SUPPLIED MATERIAL =
START

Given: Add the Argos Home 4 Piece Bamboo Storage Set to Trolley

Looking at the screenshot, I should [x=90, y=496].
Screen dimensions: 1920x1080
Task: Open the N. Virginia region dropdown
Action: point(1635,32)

END
START

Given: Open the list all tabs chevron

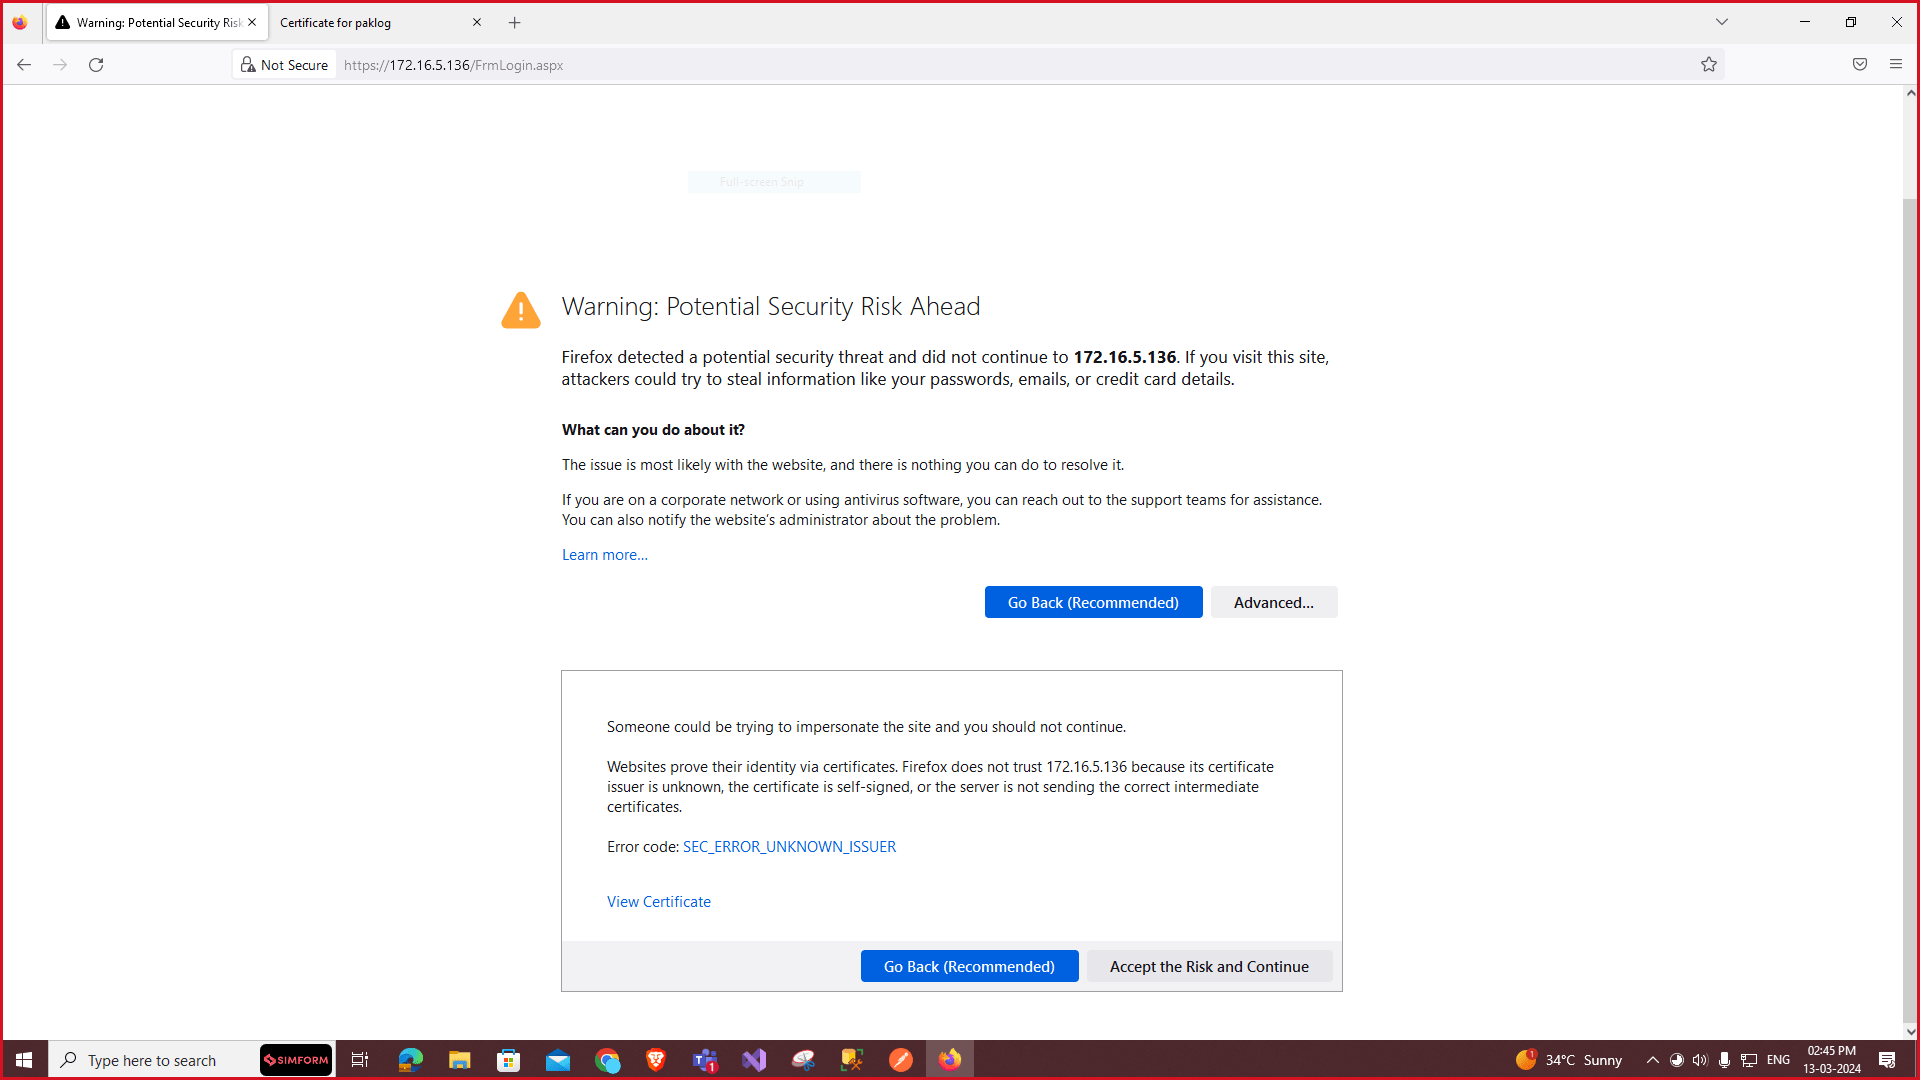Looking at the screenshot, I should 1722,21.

END

OBJECTIVE =
Retype every row from the one containing "Given: Add the" down to the one containing "Action: point(1635,32)", both of those included, with nothing changed.

OUTPUT OF THE TASK =
Given: Add the Argos Home 4 Piece Bamboo Storage Set to Trolley

Looking at the screenshot, I should [x=90, y=496].
Screen dimensions: 1920x1080
Task: Open the N. Virginia region dropdown
Action: point(1635,32)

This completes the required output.